Hierarchical Embedding Fusion for Retrieval-Augmented Code Generation

This paper introduces Hierarchical Embedding Fusion (HEF), a two-stage framework that compresses repository code into a reusable hierarchy of dense vectors and maps them to learned pseudo-tokens, enabling low-latency, repository-aware code generation with accuracy comparable to traditional retrieval methods while significantly reducing inference costs.

Nikita Sorokin, Ivan Sedykh, Valentin Malykh

Published 2026-03-10
📖 4 min read☕ Coffee break read

Imagine you are a master chef trying to cook a complex dish (writing code) for a specific restaurant (a software project). To cook perfectly, you need to know the restaurant's secret recipes, the specific brands of ingredients they use, and the layout of their kitchen.

In the world of AI coding, this "restaurant knowledge" is the code repository—thousands of files containing the project's history, rules, and style.

The Problem: The "Too Much Information" Trap

Traditional AI coding assistants try to solve this by reading the entire restaurant's recipe book before they start cooking.

  • The Old Way (Snippet Injection): The AI grabs huge chunks of raw text from the project and pastes them into its prompt. It's like the chef trying to read 500 pages of a cookbook while simultaneously chopping onions. It's slow, the kitchen gets messy (noise), and the chef often forgets what they were doing because there's too much to read.
  • The Graph Way: Other systems try to map out the kitchen like a subway map (a graph) to find connections. This is accurate but requires building a new map every time you order a dish, which takes forever.

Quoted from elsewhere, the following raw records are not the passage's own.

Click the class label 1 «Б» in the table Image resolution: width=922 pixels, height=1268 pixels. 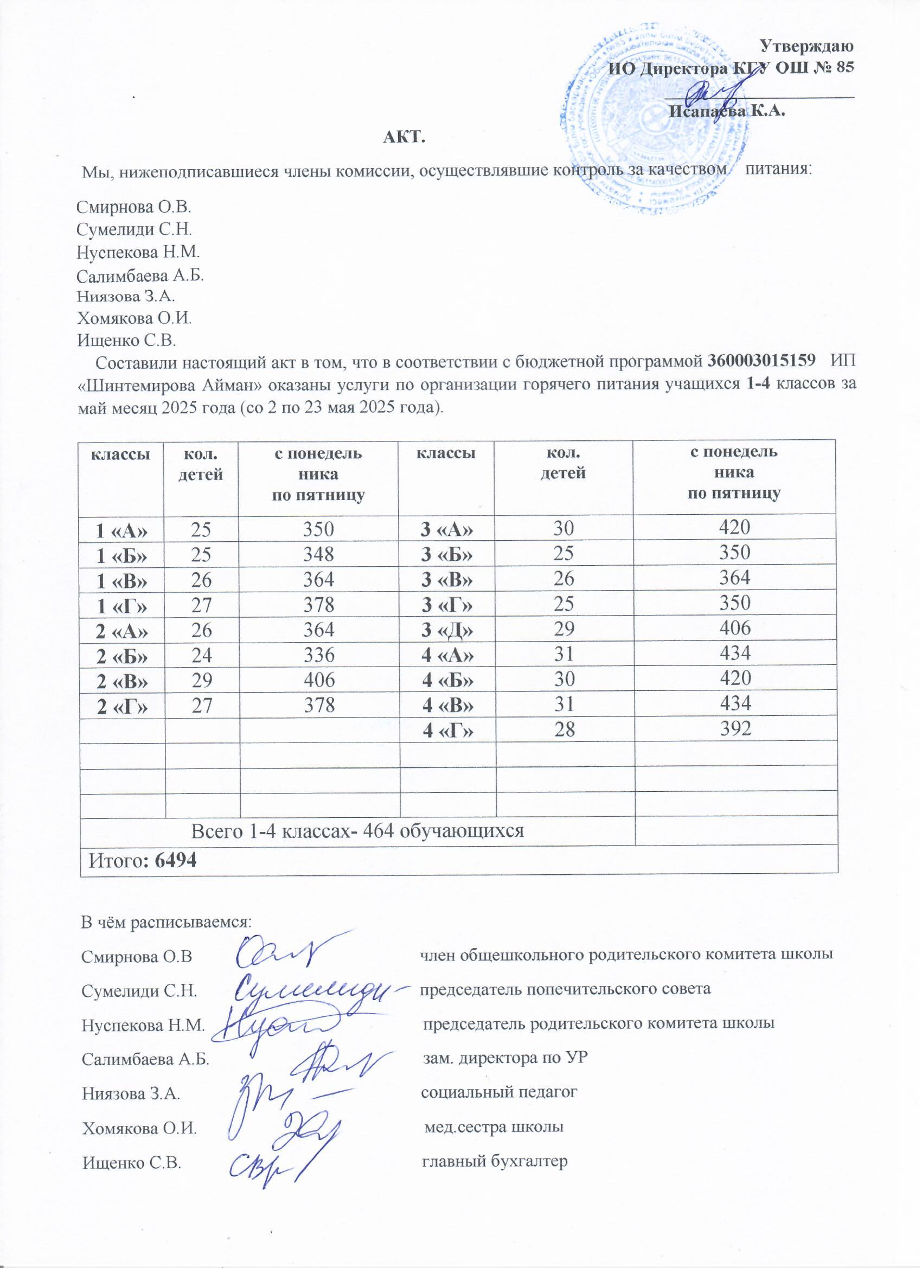pyautogui.click(x=123, y=555)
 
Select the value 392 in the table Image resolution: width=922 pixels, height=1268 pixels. pyautogui.click(x=735, y=727)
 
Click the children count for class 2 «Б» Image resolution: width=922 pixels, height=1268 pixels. pyautogui.click(x=201, y=654)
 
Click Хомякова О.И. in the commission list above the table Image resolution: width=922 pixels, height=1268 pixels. pyautogui.click(x=134, y=319)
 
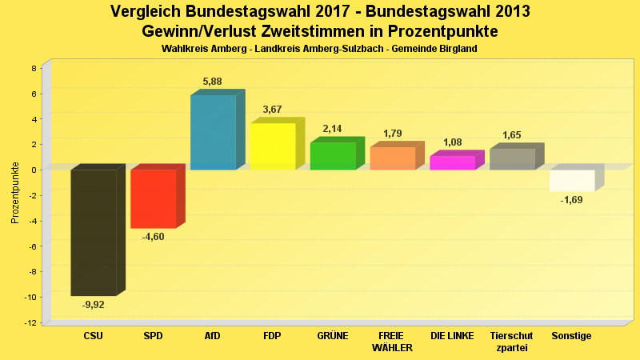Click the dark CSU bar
click(x=94, y=232)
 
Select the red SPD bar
click(x=153, y=198)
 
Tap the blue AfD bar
click(x=213, y=132)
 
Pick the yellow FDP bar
click(x=273, y=146)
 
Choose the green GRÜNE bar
click(x=332, y=156)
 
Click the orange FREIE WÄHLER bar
click(x=392, y=158)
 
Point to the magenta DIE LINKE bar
click(x=452, y=162)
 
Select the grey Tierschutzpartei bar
click(x=512, y=159)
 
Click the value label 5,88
click(x=213, y=82)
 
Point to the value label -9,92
click(x=94, y=304)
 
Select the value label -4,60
click(x=153, y=236)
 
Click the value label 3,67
click(x=273, y=110)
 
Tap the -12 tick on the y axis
click(x=31, y=322)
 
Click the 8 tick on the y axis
click(x=34, y=68)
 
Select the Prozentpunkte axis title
click(x=15, y=193)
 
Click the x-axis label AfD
click(x=213, y=336)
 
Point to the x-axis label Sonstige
click(x=572, y=336)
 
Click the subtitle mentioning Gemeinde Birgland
click(x=319, y=49)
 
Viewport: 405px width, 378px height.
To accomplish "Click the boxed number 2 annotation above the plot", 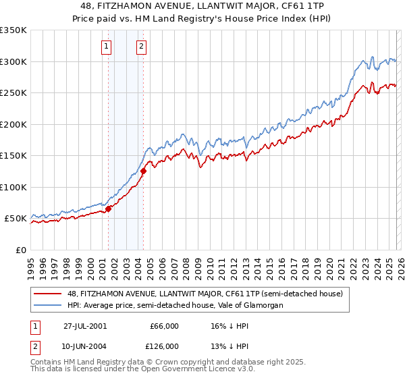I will [x=141, y=47].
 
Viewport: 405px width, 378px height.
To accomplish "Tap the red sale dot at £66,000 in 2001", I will [x=109, y=209].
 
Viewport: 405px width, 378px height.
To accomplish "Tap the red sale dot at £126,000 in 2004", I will [x=143, y=171].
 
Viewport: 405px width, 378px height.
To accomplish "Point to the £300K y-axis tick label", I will [x=14, y=61].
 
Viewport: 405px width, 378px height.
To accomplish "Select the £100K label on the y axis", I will [x=14, y=187].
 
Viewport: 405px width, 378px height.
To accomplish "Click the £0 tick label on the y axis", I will [x=21, y=250].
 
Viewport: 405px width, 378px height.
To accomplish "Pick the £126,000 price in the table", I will [x=165, y=346].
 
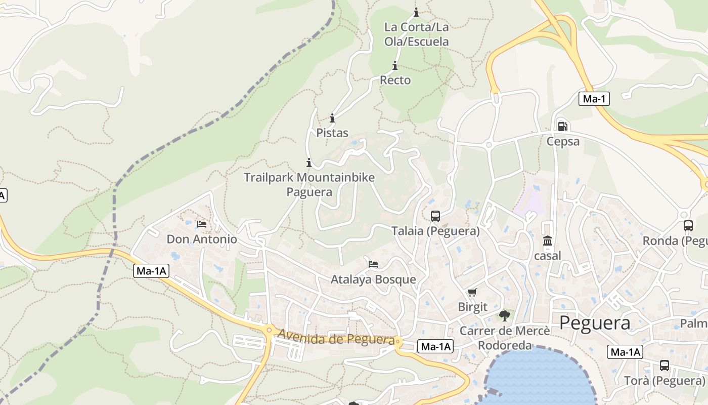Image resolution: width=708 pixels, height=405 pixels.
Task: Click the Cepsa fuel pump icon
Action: (x=562, y=127)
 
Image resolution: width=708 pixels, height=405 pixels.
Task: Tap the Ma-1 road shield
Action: (x=594, y=99)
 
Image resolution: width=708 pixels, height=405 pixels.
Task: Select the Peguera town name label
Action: (x=595, y=323)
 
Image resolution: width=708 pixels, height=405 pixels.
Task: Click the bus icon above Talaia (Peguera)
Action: (x=435, y=216)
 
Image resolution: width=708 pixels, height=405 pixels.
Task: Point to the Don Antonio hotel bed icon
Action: (x=202, y=224)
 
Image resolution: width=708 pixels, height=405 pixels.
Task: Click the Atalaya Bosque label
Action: (x=373, y=279)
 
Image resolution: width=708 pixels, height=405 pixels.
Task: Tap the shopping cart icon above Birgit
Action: (x=472, y=292)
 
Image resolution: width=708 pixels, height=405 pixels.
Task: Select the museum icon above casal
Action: (x=547, y=241)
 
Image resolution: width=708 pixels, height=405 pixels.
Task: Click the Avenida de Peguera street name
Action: (x=336, y=337)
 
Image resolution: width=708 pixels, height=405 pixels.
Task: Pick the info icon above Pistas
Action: (x=332, y=118)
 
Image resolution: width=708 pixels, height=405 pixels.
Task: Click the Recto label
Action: (x=395, y=80)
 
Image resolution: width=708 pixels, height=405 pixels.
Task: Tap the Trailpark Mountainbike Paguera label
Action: (x=309, y=184)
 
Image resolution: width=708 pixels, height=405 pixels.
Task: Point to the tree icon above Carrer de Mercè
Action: (x=504, y=316)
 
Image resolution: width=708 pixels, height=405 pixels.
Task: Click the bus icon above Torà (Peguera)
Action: (x=665, y=366)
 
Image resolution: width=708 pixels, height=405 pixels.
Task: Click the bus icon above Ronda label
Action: (x=688, y=226)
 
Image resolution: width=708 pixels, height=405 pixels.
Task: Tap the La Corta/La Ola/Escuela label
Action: (x=416, y=34)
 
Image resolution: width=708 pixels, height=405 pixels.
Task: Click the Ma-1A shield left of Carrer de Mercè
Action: (x=435, y=347)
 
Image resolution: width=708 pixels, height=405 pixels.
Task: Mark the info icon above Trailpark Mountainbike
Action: (x=309, y=163)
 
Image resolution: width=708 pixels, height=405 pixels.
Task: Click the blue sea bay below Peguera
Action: (x=541, y=380)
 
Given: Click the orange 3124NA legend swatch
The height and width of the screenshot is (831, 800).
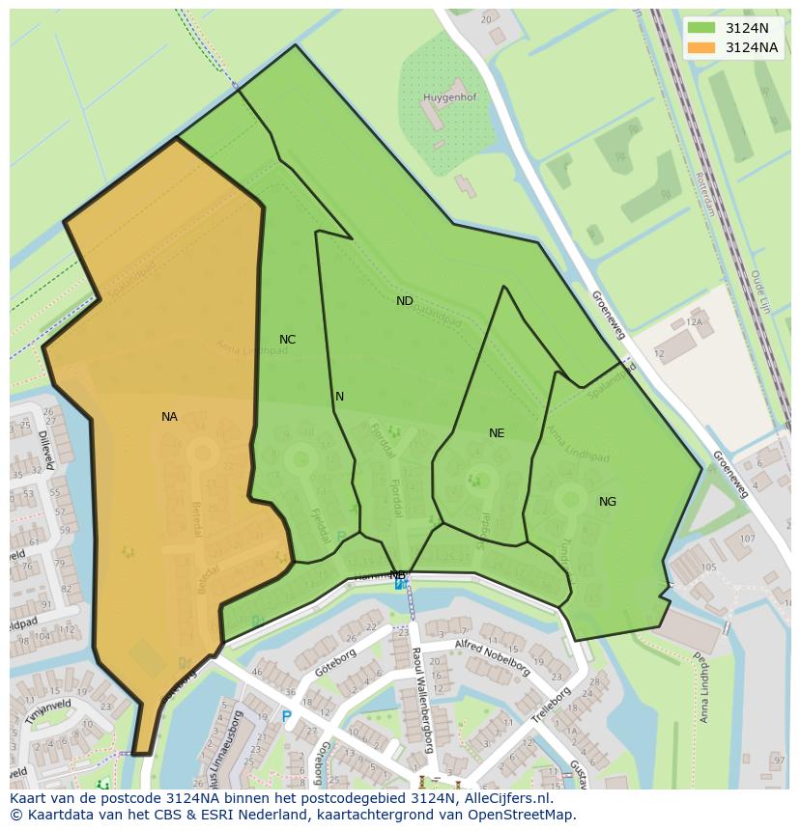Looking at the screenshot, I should pyautogui.click(x=702, y=47).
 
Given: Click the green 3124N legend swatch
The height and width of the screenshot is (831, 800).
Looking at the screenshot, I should pyautogui.click(x=702, y=28).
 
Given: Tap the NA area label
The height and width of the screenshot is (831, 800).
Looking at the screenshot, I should pyautogui.click(x=169, y=417).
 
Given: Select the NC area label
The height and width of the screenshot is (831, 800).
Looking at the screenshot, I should pyautogui.click(x=287, y=340).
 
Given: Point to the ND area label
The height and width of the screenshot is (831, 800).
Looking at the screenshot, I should pyautogui.click(x=405, y=301).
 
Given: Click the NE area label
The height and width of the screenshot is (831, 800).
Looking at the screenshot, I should pyautogui.click(x=497, y=433).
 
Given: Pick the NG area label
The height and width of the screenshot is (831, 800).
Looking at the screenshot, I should pyautogui.click(x=607, y=502).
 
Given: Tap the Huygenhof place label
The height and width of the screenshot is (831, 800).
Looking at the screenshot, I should pyautogui.click(x=449, y=97).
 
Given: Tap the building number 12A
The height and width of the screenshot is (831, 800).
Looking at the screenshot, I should pyautogui.click(x=693, y=321).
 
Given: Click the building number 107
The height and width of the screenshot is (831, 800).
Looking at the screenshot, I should pyautogui.click(x=747, y=539).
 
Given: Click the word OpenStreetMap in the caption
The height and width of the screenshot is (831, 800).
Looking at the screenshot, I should pyautogui.click(x=520, y=815).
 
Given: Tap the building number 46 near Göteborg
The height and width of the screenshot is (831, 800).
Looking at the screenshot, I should pyautogui.click(x=257, y=672).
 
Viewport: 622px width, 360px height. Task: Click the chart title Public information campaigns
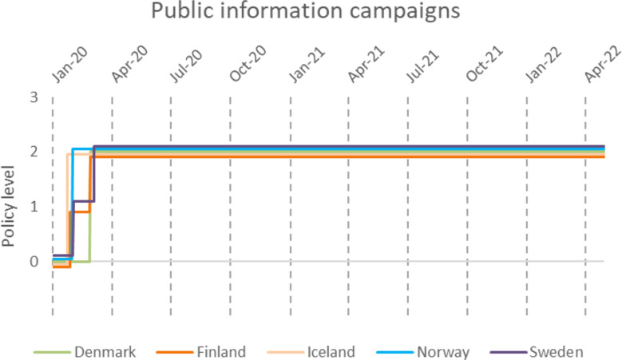(306, 11)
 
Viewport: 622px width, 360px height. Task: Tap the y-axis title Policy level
(8, 206)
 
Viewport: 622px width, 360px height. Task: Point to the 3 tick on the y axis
(34, 97)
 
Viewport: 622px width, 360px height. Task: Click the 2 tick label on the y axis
(34, 152)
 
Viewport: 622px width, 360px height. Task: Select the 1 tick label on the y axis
(34, 207)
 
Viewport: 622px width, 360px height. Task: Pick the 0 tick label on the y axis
(34, 262)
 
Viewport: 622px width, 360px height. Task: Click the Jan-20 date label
(69, 65)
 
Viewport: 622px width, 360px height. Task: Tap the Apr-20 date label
(129, 65)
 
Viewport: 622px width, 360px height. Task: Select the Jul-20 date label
(186, 66)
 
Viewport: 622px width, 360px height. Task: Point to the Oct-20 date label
(248, 63)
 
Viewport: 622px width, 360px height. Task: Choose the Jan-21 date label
(307, 65)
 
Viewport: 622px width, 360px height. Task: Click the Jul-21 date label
(423, 66)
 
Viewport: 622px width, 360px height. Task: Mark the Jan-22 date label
(544, 65)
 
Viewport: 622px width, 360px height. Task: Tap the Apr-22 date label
(603, 65)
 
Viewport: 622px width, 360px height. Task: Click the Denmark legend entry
(85, 352)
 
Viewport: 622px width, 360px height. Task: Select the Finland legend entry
(201, 352)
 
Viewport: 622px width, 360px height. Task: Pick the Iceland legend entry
(311, 352)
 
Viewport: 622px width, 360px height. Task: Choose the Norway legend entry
(423, 352)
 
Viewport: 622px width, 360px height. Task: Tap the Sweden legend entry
(537, 352)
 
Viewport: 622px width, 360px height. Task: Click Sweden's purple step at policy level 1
(83, 201)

The Solution: HEF (The "Smart Summary" System)

The paper introduces Hierarchical Embedding Fusion (HEF). Think of this as hiring a super-efficient sous-chef who prepares a "cheat sheet" for the main chef.

Here is how HEF works, broken down into three simple steps:

1. The Offline Prep: Building the "Cheat Sheet"

Before the main chef ever starts cooking, the sous-chef (the Fuser) goes through the entire restaurant's recipe book.

  • Instead of copying the whole book, the sous-chef reads a few pages, summarizes them into a single "flavor note" (a dense vector), and then summarizes those notes into a "menu summary."
  • They keep doing this, creating a hierarchy:
    • Level 1: Summaries of individual functions (like "How to chop an onion").
    • Level 2: Summaries of whole files (like "The entire Salad Station").
    • Level 3: Summaries of the whole project (like "The Restaurant's Vibe").
  • This entire process happens offline. It's done once, stored away, and doesn't slow down the actual cooking.

2. The Online Order: The "Pseudo-Token" Magic

Now, a customer orders a dish (the AI needs to write a line of code).

  • The main chef looks at what they are currently writing and asks the sous-chef: "What do I need to know from the rest of the restaurant to finish this?"
  • The sous-chef instantly grabs the most relevant "flavor notes" from the cheat sheet.
  • The Magic Trick: Instead of handing the chef 500 pages of text, the sous-chef converts those notes into 32 "magic tokens" (pseudo-tokens).
    • Imagine these tokens are like compressed flavor packets. One packet contains the essence of a whole file. The chef doesn't need to read the file; they just taste the packet and instantly "know" the context.

3. The Result: Fast and Accurate

Because the chef only has to process 32 magic packets instead of thousands of words, the cooking happens in sub-seconds.

  • Speed: It's 13 to 26 times faster than the old graph-based methods.
  • Quality: Even though the chef isn't reading the whole book, the "flavor packets" are so rich in information that the dish tastes just as good as if they had read the whole thing.

Why This is a Big Deal

  • No More "Context Window" Anxiety: You don't have to worry about the AI forgetting things because the prompt got too long. The "cheat sheet" handles the memory.
  • Robustness: If the sous-chef grabs a slightly irrelevant flavor packet (a bad piece of context), it doesn't ruin the dish. The system is designed to ignore the noise, whereas the old methods would get confused by it.
  • Scalability: Whether the restaurant is a small café or a massive hotel chain, the chef only ever has to read 32 packets. The size of the project doesn't slow down the cooking.

In a Nutshell

HEF is like upgrading from a librarian who hands you a stack of 500 books to a genius assistant who reads all 500 books, distills the wisdom into 32 sticky notes, and hands those to you. You get all the knowledge you need, instantly, without the headache of reading the whole library.